Personal information
- Born: 14 March 1996 (age 30) Trondheim, Norway
- Nationality: Norwegian, Swedish
- Height: 1.78 m (5 ft 10 in)
- Playing position: Right back

Club information
- Current club: Nykøbing Falster Håndboldklub
- Number: 6

Senior clubs
- Years: Team
- 2012–2014: Strindheim IL
- 2014–2018: Byåsen HE
- 2018–2023: Viborg HK
- 2023–: Nykøbing Falster Håndboldklub

National team
- Years: Team / Apps / (Gls)
- 2018–2022: Norway / 38 / (42)

Medal record
World Championship
| Gold medal – first place | 2021 Spain |  |

= Moa Högdahl Schønningsen =

Norwegian handball player (born 1996)

Moa Högdahl Schønningsen (born 14 March 1996) is a Swedish-Norwegian handball player for Nykøbing Falster Håndboldklub and the Norwegian national team.
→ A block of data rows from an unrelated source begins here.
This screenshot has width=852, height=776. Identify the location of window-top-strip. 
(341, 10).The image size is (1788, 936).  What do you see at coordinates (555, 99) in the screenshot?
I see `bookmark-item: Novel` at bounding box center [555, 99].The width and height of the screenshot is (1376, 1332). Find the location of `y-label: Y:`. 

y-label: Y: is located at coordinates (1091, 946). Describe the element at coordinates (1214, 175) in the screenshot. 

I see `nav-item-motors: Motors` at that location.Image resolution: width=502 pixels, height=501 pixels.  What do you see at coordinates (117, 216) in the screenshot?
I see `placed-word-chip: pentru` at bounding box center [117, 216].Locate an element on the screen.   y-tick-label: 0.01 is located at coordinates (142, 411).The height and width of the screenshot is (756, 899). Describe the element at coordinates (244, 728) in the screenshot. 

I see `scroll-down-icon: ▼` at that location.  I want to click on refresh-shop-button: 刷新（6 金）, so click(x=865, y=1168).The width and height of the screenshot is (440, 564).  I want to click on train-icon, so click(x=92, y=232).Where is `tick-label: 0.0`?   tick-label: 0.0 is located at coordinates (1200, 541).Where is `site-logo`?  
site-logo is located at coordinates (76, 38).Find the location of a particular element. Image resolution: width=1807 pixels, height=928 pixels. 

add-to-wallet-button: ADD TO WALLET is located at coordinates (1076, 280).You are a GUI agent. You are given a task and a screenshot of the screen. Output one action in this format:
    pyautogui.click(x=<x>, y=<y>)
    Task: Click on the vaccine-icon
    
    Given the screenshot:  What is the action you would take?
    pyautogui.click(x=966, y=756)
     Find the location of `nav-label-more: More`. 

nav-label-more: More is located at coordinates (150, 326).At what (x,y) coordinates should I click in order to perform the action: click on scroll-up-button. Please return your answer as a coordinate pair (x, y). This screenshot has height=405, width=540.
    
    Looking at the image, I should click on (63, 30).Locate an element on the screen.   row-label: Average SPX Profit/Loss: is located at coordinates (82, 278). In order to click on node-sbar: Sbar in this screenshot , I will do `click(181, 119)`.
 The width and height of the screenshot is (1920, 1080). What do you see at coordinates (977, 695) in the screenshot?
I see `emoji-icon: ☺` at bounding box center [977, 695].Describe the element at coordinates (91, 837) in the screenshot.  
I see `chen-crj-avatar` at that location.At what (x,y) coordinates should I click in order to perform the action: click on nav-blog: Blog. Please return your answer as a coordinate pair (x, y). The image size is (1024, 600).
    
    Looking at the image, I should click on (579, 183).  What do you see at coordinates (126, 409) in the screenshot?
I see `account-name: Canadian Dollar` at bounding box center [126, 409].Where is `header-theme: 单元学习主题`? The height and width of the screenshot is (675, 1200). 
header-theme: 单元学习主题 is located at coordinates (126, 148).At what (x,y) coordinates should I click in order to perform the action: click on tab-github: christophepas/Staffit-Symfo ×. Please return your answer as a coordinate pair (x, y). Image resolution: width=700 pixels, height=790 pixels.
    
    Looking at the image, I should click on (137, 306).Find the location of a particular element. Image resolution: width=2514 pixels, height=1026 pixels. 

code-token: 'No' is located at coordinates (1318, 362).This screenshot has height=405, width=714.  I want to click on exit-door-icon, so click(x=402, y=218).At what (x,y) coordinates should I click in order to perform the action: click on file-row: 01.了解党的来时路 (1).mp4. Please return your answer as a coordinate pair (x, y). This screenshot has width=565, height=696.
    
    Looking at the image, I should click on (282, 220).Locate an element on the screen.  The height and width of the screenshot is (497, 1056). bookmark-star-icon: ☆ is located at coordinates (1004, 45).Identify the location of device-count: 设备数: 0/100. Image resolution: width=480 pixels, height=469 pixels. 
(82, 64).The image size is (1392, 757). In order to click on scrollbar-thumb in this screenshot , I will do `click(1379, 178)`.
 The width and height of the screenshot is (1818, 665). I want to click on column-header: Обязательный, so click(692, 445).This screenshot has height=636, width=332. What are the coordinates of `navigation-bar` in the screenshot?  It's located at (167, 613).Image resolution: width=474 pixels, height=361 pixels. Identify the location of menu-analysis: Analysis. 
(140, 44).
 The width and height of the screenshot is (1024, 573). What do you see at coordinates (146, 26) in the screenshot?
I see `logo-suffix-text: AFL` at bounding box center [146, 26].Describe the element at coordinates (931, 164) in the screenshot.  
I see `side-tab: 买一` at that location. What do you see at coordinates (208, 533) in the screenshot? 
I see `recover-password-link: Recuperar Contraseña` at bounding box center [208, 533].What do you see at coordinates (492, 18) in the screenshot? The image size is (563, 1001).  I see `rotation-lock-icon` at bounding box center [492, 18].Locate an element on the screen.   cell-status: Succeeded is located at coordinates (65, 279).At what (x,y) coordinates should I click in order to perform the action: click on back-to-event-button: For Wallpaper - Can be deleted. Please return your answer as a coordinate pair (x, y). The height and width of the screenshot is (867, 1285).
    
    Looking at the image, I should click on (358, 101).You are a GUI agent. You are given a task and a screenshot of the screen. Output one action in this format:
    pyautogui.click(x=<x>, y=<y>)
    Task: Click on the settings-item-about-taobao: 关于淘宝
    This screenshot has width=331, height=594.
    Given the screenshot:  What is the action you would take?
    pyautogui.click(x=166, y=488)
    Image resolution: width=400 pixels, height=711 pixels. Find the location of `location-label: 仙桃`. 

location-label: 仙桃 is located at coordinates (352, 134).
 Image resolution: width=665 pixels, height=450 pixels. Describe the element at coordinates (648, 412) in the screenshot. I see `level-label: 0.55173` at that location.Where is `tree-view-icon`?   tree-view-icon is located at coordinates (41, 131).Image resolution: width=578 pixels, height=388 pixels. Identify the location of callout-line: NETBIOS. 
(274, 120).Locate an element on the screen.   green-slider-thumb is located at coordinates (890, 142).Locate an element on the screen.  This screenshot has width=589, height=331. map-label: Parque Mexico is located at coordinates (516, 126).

She is a world champion from the 2021 World Women's Handball Championship.

She also represented Norway at the 2016 Women's Junior World Handball Championship, placing 5th, at the 2015 Women's Under-19 European Handball Championship, placing 6th and at the 2013 Youth European Championship, placing 7th.

== Club career ==
She started playing handdball aged 6 at her home town club Strindheim IL. In 2014 she joined Norwegian first league team Byåsen IL. In the 2015-16 she missed a lot of the season due to a fractured ankle.
On 30 May 2018 she made her debut for the Norwegian national team.
For the 2018-19 season she joined Danish side Viborg HK. In 2023 she joined league rivals Nykøbing Falster Håndboldklub.

== Personal life ==
She is the daughter of Swedish former international handballer, Mia Hermansson-Högdahl and Swedish handball coach Arne Högdahl. She is married to international handballer Simen Schønningsen, with whom she has a son.